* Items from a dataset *

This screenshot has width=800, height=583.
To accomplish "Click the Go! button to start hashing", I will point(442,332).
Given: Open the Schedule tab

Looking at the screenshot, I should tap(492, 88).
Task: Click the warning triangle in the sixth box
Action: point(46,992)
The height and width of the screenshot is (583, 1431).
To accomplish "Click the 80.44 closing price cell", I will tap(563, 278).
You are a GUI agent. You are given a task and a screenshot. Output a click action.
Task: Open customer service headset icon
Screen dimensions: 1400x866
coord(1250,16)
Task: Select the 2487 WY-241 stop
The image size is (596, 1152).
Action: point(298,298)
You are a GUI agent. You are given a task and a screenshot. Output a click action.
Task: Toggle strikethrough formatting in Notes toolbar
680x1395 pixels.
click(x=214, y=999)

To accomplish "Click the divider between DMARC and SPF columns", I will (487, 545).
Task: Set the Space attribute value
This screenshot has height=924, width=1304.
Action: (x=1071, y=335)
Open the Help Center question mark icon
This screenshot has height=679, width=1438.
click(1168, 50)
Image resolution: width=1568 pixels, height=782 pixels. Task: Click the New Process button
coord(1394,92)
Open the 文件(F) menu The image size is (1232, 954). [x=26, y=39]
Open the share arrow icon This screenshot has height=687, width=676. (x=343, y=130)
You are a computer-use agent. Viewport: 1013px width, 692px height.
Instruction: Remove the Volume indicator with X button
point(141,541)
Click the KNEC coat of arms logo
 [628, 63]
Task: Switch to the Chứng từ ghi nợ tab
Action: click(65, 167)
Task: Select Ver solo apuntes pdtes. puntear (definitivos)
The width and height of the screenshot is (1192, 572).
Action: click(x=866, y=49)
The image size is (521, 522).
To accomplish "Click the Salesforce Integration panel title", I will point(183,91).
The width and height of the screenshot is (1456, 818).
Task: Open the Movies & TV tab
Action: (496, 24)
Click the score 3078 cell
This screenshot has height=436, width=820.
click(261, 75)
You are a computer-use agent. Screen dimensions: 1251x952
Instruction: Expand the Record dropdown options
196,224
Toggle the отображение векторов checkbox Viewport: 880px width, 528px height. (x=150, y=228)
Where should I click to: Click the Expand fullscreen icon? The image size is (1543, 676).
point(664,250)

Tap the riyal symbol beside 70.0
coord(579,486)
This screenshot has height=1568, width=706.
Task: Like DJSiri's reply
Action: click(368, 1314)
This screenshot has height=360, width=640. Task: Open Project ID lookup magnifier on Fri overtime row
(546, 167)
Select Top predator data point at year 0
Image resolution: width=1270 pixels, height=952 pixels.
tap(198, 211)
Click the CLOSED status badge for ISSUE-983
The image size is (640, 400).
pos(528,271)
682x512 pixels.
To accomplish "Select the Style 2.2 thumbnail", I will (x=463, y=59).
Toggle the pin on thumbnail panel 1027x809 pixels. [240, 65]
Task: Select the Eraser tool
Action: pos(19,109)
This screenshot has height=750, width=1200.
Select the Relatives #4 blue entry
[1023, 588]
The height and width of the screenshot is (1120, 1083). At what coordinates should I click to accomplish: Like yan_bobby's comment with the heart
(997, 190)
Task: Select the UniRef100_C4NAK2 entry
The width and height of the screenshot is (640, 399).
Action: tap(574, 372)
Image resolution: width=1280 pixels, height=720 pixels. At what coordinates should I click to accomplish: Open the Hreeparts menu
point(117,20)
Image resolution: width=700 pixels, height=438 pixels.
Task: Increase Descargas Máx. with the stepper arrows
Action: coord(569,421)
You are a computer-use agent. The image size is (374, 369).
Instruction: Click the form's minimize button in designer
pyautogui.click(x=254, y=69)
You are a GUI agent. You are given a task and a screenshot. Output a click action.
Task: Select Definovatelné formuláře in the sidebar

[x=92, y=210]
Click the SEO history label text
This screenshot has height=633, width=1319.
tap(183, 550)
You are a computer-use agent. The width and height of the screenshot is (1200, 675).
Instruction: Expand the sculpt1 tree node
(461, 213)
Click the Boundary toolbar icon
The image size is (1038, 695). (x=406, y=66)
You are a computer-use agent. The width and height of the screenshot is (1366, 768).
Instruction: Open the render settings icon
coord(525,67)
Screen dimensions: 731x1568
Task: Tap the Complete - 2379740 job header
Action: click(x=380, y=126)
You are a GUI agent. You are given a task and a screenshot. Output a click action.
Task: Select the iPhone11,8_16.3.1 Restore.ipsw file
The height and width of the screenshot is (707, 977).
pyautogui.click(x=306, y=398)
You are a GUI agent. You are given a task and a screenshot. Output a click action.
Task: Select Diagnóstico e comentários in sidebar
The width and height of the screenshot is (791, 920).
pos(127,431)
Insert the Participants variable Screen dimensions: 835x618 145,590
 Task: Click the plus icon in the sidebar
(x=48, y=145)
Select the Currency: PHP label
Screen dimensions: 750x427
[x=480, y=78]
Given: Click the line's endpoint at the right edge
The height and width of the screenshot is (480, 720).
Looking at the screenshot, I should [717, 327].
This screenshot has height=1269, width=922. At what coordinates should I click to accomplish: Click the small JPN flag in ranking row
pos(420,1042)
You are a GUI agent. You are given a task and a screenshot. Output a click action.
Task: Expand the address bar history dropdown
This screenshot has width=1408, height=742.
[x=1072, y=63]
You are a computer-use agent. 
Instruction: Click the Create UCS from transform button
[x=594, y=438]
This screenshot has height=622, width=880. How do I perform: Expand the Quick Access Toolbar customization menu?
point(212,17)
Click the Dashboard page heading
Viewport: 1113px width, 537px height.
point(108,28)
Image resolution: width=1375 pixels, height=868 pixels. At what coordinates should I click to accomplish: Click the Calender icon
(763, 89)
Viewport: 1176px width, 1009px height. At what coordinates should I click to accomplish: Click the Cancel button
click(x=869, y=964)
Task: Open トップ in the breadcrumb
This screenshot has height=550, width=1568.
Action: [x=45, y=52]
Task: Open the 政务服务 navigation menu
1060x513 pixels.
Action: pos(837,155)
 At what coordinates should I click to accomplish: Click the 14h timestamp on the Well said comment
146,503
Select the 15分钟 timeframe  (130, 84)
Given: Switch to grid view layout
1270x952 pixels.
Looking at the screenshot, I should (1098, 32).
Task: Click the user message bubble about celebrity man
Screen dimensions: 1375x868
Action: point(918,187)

* Instructions to follow *
Write all of the records out exactly, including every line.

* Solution to this exercise *
This screenshot has width=800, height=583.
To accomplish "Click the Go! button to start hashing", I will point(442,332).
Given: Open the Schedule tab

Looking at the screenshot, I should tap(492, 88).
Task: Click the warning triangle in the sixth box
Action: point(46,992)
The height and width of the screenshot is (583, 1431).
To accomplish "Click the 80.44 closing price cell", I will tap(563, 278).
You are a GUI agent. You are given a task and a screenshot. Output a click action.
Task: Open customer service headset icon
Screen dimensions: 1400x866
coord(1250,16)
Task: Select the 2487 WY-241 stop
The image size is (596, 1152).
Action: point(298,298)
You are a GUI agent. You are given a task and a screenshot. Output a click action.
Task: Toggle strikethrough formatting in Notes toolbar
680x1395 pixels.
click(x=214, y=999)

To accomplish "Click the divider between DMARC and SPF columns", I will (487, 545).
Task: Set the Space attribute value
This screenshot has height=924, width=1304.
Action: (x=1071, y=335)
Open the Help Center question mark icon
This screenshot has height=679, width=1438.
click(1168, 50)
Image resolution: width=1568 pixels, height=782 pixels. Task: Click the New Process button
coord(1394,92)
Open the 文件(F) menu The image size is (1232, 954). [x=26, y=39]
Open the share arrow icon This screenshot has height=687, width=676. (x=343, y=130)
You are a computer-use agent. Viewport: 1013px width, 692px height.
Instruction: Remove the Volume indicator with X button
point(141,541)
Click the KNEC coat of arms logo
 [628, 63]
Task: Switch to the Chứng từ ghi nợ tab
Action: click(65, 167)
Task: Select Ver solo apuntes pdtes. puntear (definitivos)
The width and height of the screenshot is (1192, 572).
Action: click(x=866, y=49)
The image size is (521, 522).
To accomplish "Click the Salesforce Integration panel title", I will point(183,91).
The width and height of the screenshot is (1456, 818).
Task: Open the Movies & TV tab
Action: (496, 24)
Click the score 3078 cell
This screenshot has height=436, width=820.
click(261, 75)
You are a computer-use agent. Screen dimensions: 1251x952
Instruction: Expand the Record dropdown options
196,224
Toggle the отображение векторов checkbox Viewport: 880px width, 528px height. (x=150, y=228)
Where should I click to: Click the Expand fullscreen icon? The image size is (1543, 676).
point(664,250)

Tap the riyal symbol beside 70.0
coord(579,486)
This screenshot has height=1568, width=706.
Task: Like DJSiri's reply
Action: click(368, 1314)
This screenshot has height=360, width=640. Task: Open Project ID lookup magnifier on Fri overtime row
(546, 167)
Select Top predator data point at year 0
Image resolution: width=1270 pixels, height=952 pixels.
tap(198, 211)
Click the CLOSED status badge for ISSUE-983
The image size is (640, 400).
pos(528,271)
682x512 pixels.
To accomplish "Select the Style 2.2 thumbnail", I will (x=463, y=59).
Toggle the pin on thumbnail panel 1027x809 pixels. [240, 65]
Task: Select the Eraser tool
Action: pos(19,109)
This screenshot has height=750, width=1200.
Select the Relatives #4 blue entry
[1023, 588]
The height and width of the screenshot is (1120, 1083). At what coordinates should I click to accomplish: Like yan_bobby's comment with the heart
(997, 190)
Task: Select the UniRef100_C4NAK2 entry
The width and height of the screenshot is (640, 399).
Action: tap(574, 372)
Image resolution: width=1280 pixels, height=720 pixels. At what coordinates should I click to accomplish: Open the Hreeparts menu
point(117,20)
Image resolution: width=700 pixels, height=438 pixels.
Task: Increase Descargas Máx. with the stepper arrows
Action: coord(569,421)
You are a computer-use agent. The image size is (374, 369).
Instruction: Click the form's minimize button in designer
pyautogui.click(x=254, y=69)
You are a GUI agent. You are given a task and a screenshot. Output a click action.
Task: Select Definovatelné formuláře in the sidebar

[x=92, y=210]
Click the SEO history label text
This screenshot has height=633, width=1319.
tap(183, 550)
You are a computer-use agent. The width and height of the screenshot is (1200, 675).
Instruction: Expand the sculpt1 tree node
(461, 213)
Click the Boundary toolbar icon
The image size is (1038, 695). (x=406, y=66)
You are a computer-use agent. The width and height of the screenshot is (1366, 768).
Instruction: Open the render settings icon
coord(525,67)
Screen dimensions: 731x1568
Task: Tap the Complete - 2379740 job header
Action: click(x=380, y=126)
You are a GUI agent. You are given a task and a screenshot. Output a click action.
Task: Select the iPhone11,8_16.3.1 Restore.ipsw file
The height and width of the screenshot is (707, 977).
pyautogui.click(x=306, y=398)
You are a GUI agent. You are given a task and a screenshot. Output a click action.
Task: Select Diagnóstico e comentários in sidebar
The width and height of the screenshot is (791, 920).
pos(127,431)
Insert the Participants variable Screen dimensions: 835x618 145,590
 Task: Click the plus icon in the sidebar
(x=48, y=145)
Select the Currency: PHP label
Screen dimensions: 750x427
[x=480, y=78]
Given: Click the line's endpoint at the right edge
The height and width of the screenshot is (480, 720).
Looking at the screenshot, I should [717, 327].
This screenshot has height=1269, width=922. At what coordinates should I click to accomplish: Click the small JPN flag in ranking row
pos(420,1042)
You are a GUI agent. You are given a task and a screenshot. Output a click action.
Task: Expand the address bar history dropdown
This screenshot has width=1408, height=742.
[x=1072, y=63]
You are a computer-use agent. 
Instruction: Click the Create UCS from transform button
[x=594, y=438]
This screenshot has height=622, width=880. How do I perform: Expand the Quick Access Toolbar customization menu?
point(212,17)
Click the Dashboard page heading
Viewport: 1113px width, 537px height.
point(108,28)
Image resolution: width=1375 pixels, height=868 pixels. At what coordinates should I click to accomplish: Click the Calender icon
(763, 89)
Viewport: 1176px width, 1009px height. At what coordinates should I click to accomplish: Click the Cancel button
click(x=869, y=964)
Task: Open トップ in the breadcrumb
This screenshot has height=550, width=1568.
Action: [x=45, y=52]
Task: Open the 政务服务 navigation menu
1060x513 pixels.
Action: pos(837,155)
 At what coordinates should I click to accomplish: Click the 14h timestamp on the Well said comment
146,503
Select the 15分钟 timeframe  (130, 84)
Given: Switch to grid view layout
1270x952 pixels.
Looking at the screenshot, I should (1098, 32).
Task: Click the user message bubble about celebrity man
Screen dimensions: 1375x868
Action: point(918,187)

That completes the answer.